Jornalista belarusso preso após ter voo desviado se declara culpado em julgamento

Roman Protasevich estava em um avião que foi forçado a pousar sob falsa ameaça de bomba. Ele a companheira foram detidos

O jornalista belarusso Roman Protasevich, preso em maio de 2021 após ter seu voo desviado por ordens do presidente Alexander Lukashenko, se declarou culpado dos crimes dos quais é acusado.
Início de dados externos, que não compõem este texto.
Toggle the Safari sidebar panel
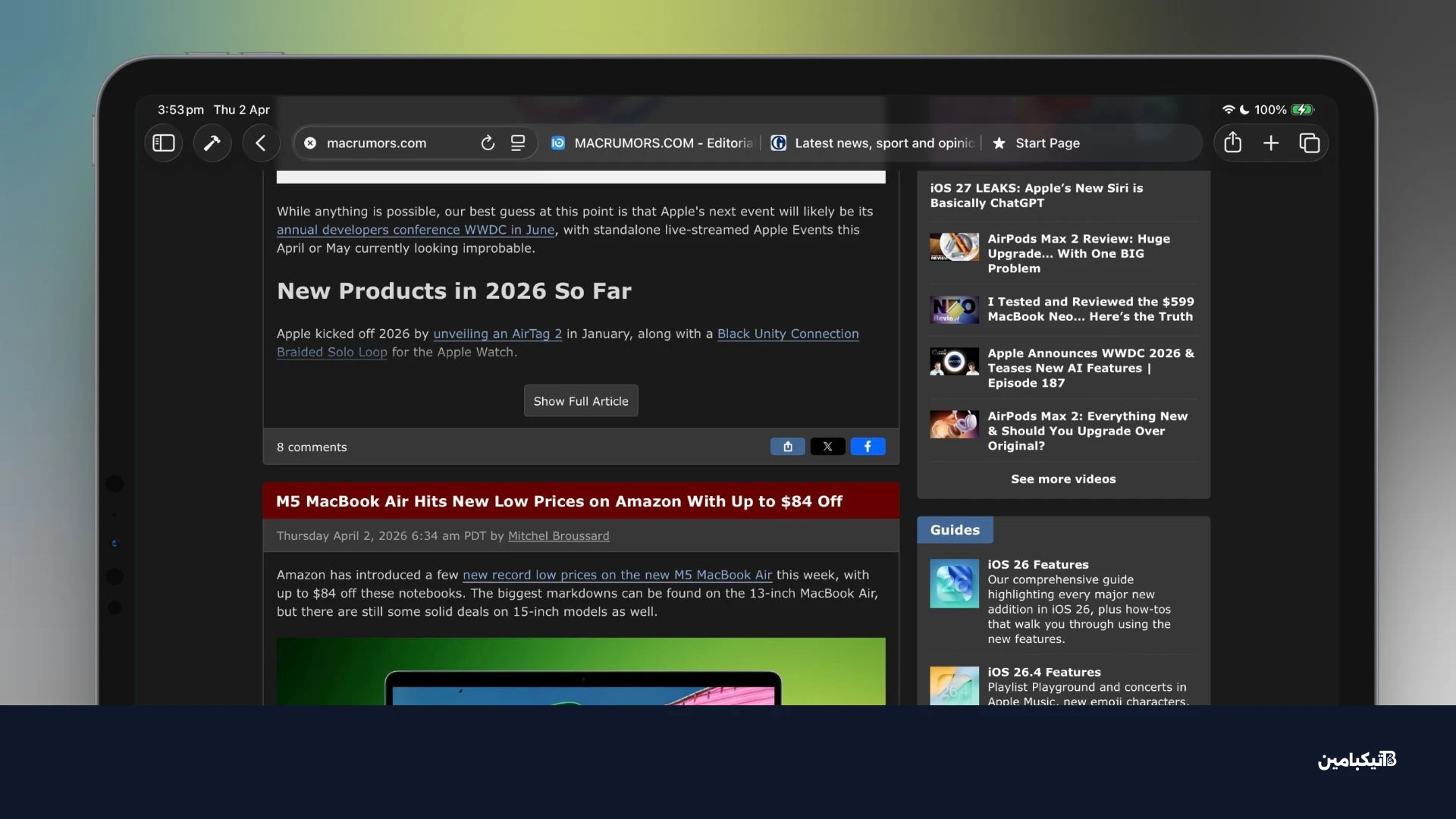164,143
O julgamento dele teve início na quinta-feira (16), segundo informou a organização de direitos humanos Viasna.

Protasevich era editor do Nexta, um canal do aplicativo de mensagens Telegram que exerceu papel crucial na convocação dos cidadãos de Belarus para os protestos de 2020. Na ocasião, milhares de belarussos foram às ruas protestar contra a reeleição de Lukashenko, em um pleito com fortes indícios de fraude para beneficiar o ditador.

Em 23 de maio de 2021, Protasevich e a companheira dele, Sofia Sapega, estavam em um voo que seguia de Atenas, na Grécia, a Vilnius, na Lituânia. A aeronave foi forçada a pousar em Belarus sob escolta de jatos da força aérea belarussa. Uma ameaça de bomba foi usada como justificativa para a aterrisagem em Minsk. Ambos foram detidos no episódio, numa ação internacionalmente classificada como “sequestro estatal”.

O jornalista Roman Protasevich na entrevista em que “confessou crimes” (Foto: Reprodução/Youtube/ONT)

O casal foi colocado em prisão domiciliar, aguardando julgamento. A prisão deles gerou protestos internacionais e rendeu novas sanções ocidentais ao país liderado por Lukashenko. Entre elas, a determinação de União Europeia (UE) e Reino Unido para que companhias aéreas evitassem o espaço aéreo belarusso.

Em maio de 2022, em julgamento fechado, a Justiça de Belarus condenou Sapega a seis anos de prisão. Ela foi considerada culpada de “incitar a inimizade social e a discórdia”, além de receber multa de 175 mil rublos belarussos (cerca de R$ 361 mil no câmbio atual). Também foi responsabilizada pela coleta e divulgação ilegal de informações sobre a vida privada de uma pessoa não identificada.

Já Protasevich gravou um vídeo no qual se declarou culpado de “perturbar a ordem pública”. Por ter feito isso, foi autorizado a permanecer em prisão domiciliar até o fim do julgamento. Segundo a organização Repórteres Sem Fronteiras (RSF), porém, as declarações do jornalista foram obtidas pelo governo belarusso mediante coação.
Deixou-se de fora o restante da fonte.